Als kunstenaar moet je een beetje gek zijn. De weg van het beginnen aan een kunstwerk tot het voltooien ervan is soms vergelijkbaar met een martelgang of bijna zinloos monnikenwerk. Kunstenaars worden niet alleen vaak onderbetaald voor hun werkzaamheden, vaak is het een geestelijke en fysiek zware geboorte om tot dat werk te komen. Het kunstwerk, dat werk wat de wereld zou kunnen veranderen. Of in elk geval, het werk wat er moet komen.

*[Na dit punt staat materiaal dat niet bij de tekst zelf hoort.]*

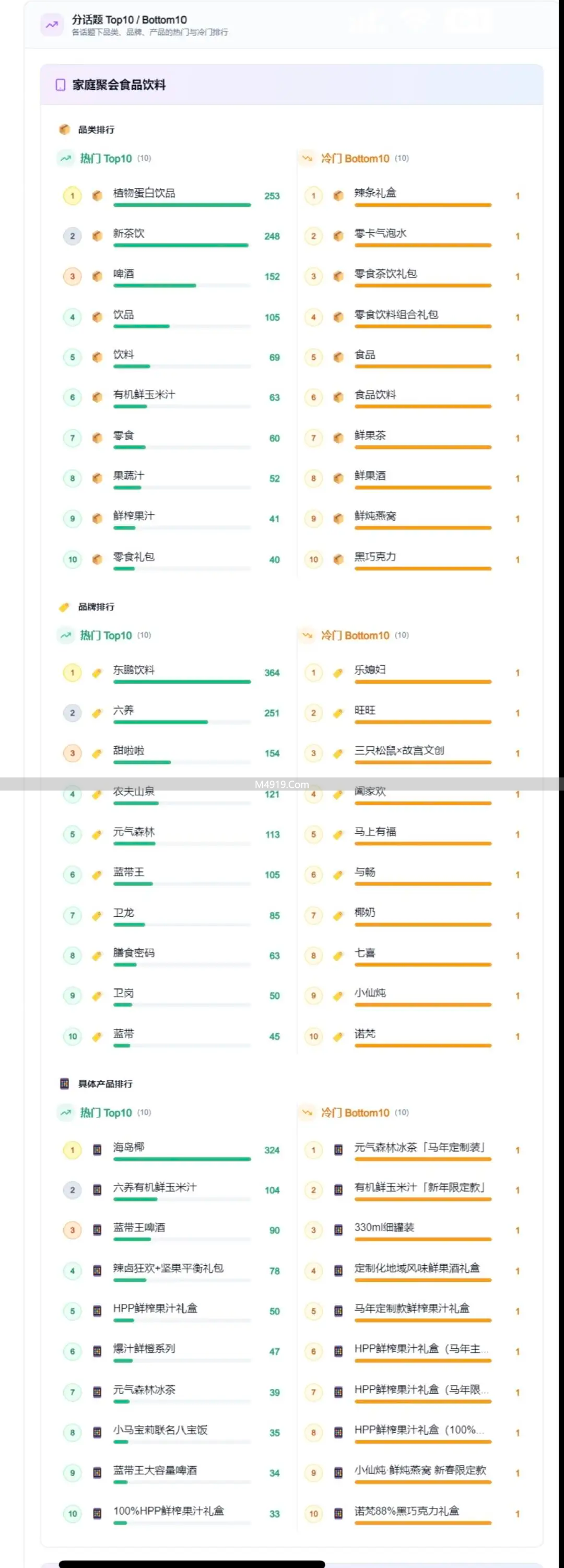Click the rank badge 1 next to 乐媳妇
Screen dimensions: 564x1568
pos(314,672)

Het werk van Sven Sachsalber (1978) gaat eigenlijk over die continue uitputtingsslag. Krankzinnige ideeën. Het zoeken van een speld in een hooiberg duurt blijkbaar ongeveer 18 uur. Al heeft hij daar niet bij onderzocht hoeveel de factor geluk mee speelt. Of het volledig op eten van een smerige en giftige paddestoel? Ook gedaan. Bomen omzagen terwijl hij er zelf in zit, check. Domme dingen doen bij koeien, ook check. Kranten verzamelen en minutieus op elkaar plakken, ook al check. Allemaal gekke acties waarvan je je afvraagt of dat eigenlijk wel kan. In het geval van Sachsalber, blijkbaar wel. Net zoals dat uiteindelijk iedere kunstenaar toch dat werk wil voltooien, het moet, maar het is ook altijd een beproeving.
Was tot en met afgelopen zaterdag te zien bij Rianne Groen te Rotterdam.